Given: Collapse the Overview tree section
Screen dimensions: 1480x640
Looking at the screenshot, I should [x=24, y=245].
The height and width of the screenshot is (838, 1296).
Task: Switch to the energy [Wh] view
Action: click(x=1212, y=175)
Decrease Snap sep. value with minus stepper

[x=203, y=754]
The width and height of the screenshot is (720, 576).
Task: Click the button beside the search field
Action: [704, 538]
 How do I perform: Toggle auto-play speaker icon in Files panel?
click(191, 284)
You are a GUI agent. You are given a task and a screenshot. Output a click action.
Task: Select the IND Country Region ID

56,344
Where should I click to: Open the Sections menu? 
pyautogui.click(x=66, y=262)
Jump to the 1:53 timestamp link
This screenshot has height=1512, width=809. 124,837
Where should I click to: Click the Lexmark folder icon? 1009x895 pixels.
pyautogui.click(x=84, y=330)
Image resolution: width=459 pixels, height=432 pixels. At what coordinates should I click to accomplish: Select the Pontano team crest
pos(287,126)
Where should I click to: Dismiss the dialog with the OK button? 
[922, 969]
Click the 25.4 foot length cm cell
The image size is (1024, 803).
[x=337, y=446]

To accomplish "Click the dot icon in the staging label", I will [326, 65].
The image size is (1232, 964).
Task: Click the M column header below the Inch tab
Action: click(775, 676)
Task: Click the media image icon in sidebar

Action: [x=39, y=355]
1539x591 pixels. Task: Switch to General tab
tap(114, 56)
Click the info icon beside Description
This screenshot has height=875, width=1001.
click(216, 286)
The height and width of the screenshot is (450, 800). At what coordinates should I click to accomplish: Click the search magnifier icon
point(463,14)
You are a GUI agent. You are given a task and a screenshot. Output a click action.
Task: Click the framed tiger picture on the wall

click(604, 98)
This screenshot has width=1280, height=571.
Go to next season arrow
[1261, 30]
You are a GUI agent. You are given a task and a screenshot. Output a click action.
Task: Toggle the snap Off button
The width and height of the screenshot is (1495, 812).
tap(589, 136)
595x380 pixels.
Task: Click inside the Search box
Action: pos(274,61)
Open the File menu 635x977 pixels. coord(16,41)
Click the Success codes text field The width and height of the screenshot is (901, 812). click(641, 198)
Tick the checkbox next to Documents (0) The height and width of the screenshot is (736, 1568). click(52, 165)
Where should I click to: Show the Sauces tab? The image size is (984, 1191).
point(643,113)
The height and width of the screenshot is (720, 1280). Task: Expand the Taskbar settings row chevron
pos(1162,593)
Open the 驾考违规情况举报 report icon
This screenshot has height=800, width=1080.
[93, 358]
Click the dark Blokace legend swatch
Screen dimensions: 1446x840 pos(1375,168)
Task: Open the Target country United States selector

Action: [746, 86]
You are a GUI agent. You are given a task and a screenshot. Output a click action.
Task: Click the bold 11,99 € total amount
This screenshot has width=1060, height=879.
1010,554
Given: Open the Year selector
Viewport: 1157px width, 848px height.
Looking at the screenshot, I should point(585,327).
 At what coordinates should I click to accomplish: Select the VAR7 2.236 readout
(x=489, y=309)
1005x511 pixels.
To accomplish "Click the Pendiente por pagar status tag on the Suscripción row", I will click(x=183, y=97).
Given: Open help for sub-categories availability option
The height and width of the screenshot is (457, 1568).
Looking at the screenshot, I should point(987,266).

━━━━━━━━

▸ DIRECTIONS FOR THIS TASK: Restate each entry word for word.

▸ RESULT FOR THIS EXERCISE:
Given: Collapse the Overview tree section
Screen dimensions: 1480x640
Looking at the screenshot, I should [x=24, y=245].
The height and width of the screenshot is (838, 1296).
Task: Switch to the energy [Wh] view
Action: click(x=1212, y=175)
Decrease Snap sep. value with minus stepper

[x=203, y=754]
The width and height of the screenshot is (720, 576).
Task: Click the button beside the search field
Action: [704, 538]
 How do I perform: Toggle auto-play speaker icon in Files panel?
click(191, 284)
You are a GUI agent. You are given a task and a screenshot. Output a click action.
Task: Select the IND Country Region ID

56,344
Where should I click to: Open the Sections menu? 
pyautogui.click(x=66, y=262)
Jump to the 1:53 timestamp link
This screenshot has height=1512, width=809. 124,837
Where should I click to: Click the Lexmark folder icon? 1009x895 pixels.
pyautogui.click(x=84, y=330)
Image resolution: width=459 pixels, height=432 pixels. At what coordinates should I click to accomplish: Select the Pontano team crest
pos(287,126)
Where should I click to: Dismiss the dialog with the OK button? 
[922, 969]
Click the 25.4 foot length cm cell
The image size is (1024, 803).
[x=337, y=446]

To accomplish "Click the dot icon in the staging label", I will [326, 65].
The image size is (1232, 964).
Task: Click the M column header below the Inch tab
Action: click(775, 676)
Task: Click the media image icon in sidebar

Action: [x=39, y=355]
1539x591 pixels. Task: Switch to General tab
tap(114, 56)
Click the info icon beside Description
This screenshot has height=875, width=1001.
click(216, 286)
The height and width of the screenshot is (450, 800). At what coordinates should I click to accomplish: Click the search magnifier icon
point(463,14)
You are a GUI agent. You are given a task and a screenshot. Output a click action.
Task: Click the framed tiger picture on the wall

click(604, 98)
This screenshot has width=1280, height=571.
Go to next season arrow
[1261, 30]
You are a GUI agent. You are given a task and a screenshot. Output a click action.
Task: Toggle the snap Off button
The width and height of the screenshot is (1495, 812).
tap(589, 136)
595x380 pixels.
Task: Click inside the Search box
Action: pos(274,61)
Open the File menu 635x977 pixels. coord(16,41)
Click the Success codes text field The width and height of the screenshot is (901, 812). click(641, 198)
Tick the checkbox next to Documents (0) The height and width of the screenshot is (736, 1568). click(52, 165)
Where should I click to: Show the Sauces tab? The image size is (984, 1191).
point(643,113)
The height and width of the screenshot is (720, 1280). Task: Expand the Taskbar settings row chevron
pos(1162,593)
Open the 驾考违规情况举报 report icon
This screenshot has height=800, width=1080.
[93, 358]
Click the dark Blokace legend swatch
Screen dimensions: 1446x840 pos(1375,168)
Task: Open the Target country United States selector

Action: [746, 86]
You are a GUI agent. You are given a task and a screenshot. Output a click action.
Task: Click the bold 11,99 € total amount
This screenshot has width=1060, height=879.
1010,554
Given: Open the Year selector
Viewport: 1157px width, 848px height.
Looking at the screenshot, I should point(585,327).
 At what coordinates should I click to accomplish: Select the VAR7 2.236 readout
(x=489, y=309)
1005x511 pixels.
To accomplish "Click the Pendiente por pagar status tag on the Suscripción row", I will click(x=183, y=97).
Given: Open help for sub-categories availability option
The height and width of the screenshot is (457, 1568).
Looking at the screenshot, I should point(987,266).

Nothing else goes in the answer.